Tout d'abord, évidemment, il faut que les deux partenaires soient l'un et l'autre sensibles à la cause écolo. Ne cherchez pas à convertir un conducteur de 4x4 à l'amour vert, c'est peine perdue. Si d'ailleurs vous cherchez l'âme soeur, aussi passionnée que vous du devenir de notre belle planète, vous pouvez faire un tour sur le site
amour-bio.com, le premier site de rencontres écolo de France.

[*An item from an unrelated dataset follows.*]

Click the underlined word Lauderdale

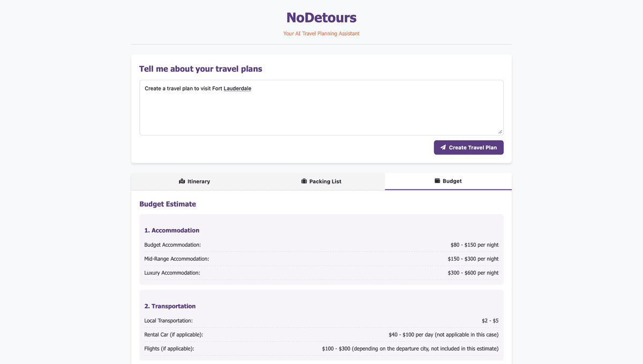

Une fois qu'on a fait connaissance, et qu'on est prêt à sauter de concert sous la couette (une couette en coton bio évidemment !), il faut se munir des bons accessoires. Si vous appréciez les massages en guise de préliminaires, choisissez une huile de massage bio, dénuées de colorants chimiques et de substances douteuses. Si vous avez cédé à la mode du sex-toy, vérifiez que l'objet de vos désirs ne contient pas de phtalates. Cette substance, qui permet d'adoucir le plastique, est soupçonnée de faire baisser la fertilité mais aussi d'être cancérigène. On préfère donc les sex-toys en plastique sans phtalates, en silicone ou encore en verre. De nombreux sites Internet se sont spécialisés dans la vente des sex-toys bio. C'est le cas notamment de
mybioshop.fr. Et puis, bien sûr, on utilise des piles rechargeables ou on investit dans un vibromasseur à énergie solaire... si si, ça existe et ça nous vient tout droit de Californie. Allez donc vérifier ça sur le site
blowfish.com. C'est plutôt cher mais ça fait évidemment son petit effet...

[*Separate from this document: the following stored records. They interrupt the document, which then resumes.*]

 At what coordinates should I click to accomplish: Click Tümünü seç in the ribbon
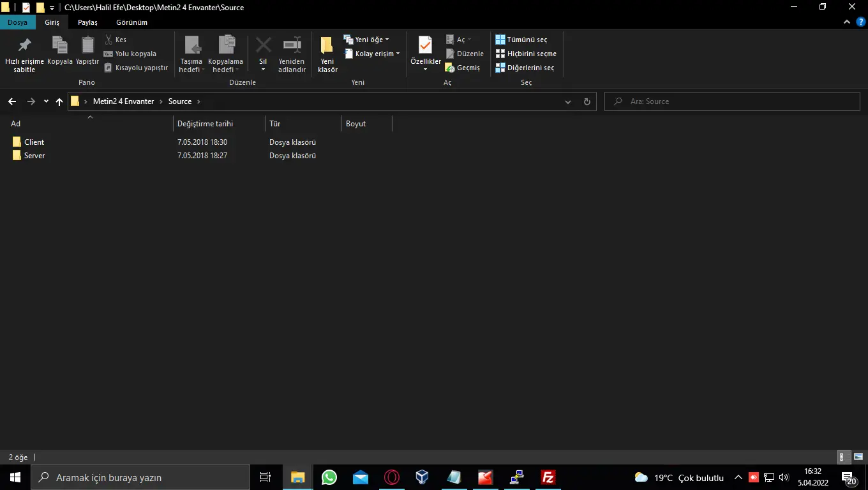tap(521, 40)
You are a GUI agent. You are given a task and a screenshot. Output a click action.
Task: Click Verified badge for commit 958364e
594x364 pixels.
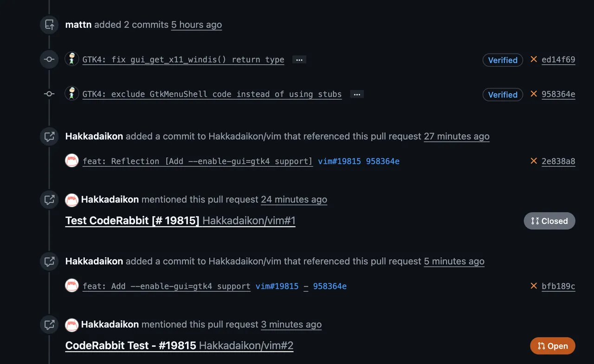pyautogui.click(x=503, y=95)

Lorsque les choses sérieuses vont commencer, vous aurez le réflexe tout à fait louable de dégainer un préservatif…Sachez que cette petite chose, devenue un objet de consommation courante, est responsable mine de rien d'une sacrée pollution. On estime à 4 milliards dans le monde le nombre de préservatifs qui terminent chaque année à la poubelle. Des préservatifs en plastique ou en latex synthétique non biodégradables pour la plupart. Alors, il n'est évidemment pas question de s'en passer, mais on peut les remplacer par leurs équivalents verts : les capotes biodégradables en latex naturel, fabriqué à base d'hévéa, tout aussi fiables et efficaces... Vous les trouverez dans certains magasins bio ou sur Internet, notamment sur
neomansland.fr. Evidemment, bio ou pas bio, les préservatifs ne se jettent pas dans les toilettes, ni dans la nature : si le sexe en pleine forêt a ses adeptes, pas question de laisser des traces de son batifolage entre deux fougères...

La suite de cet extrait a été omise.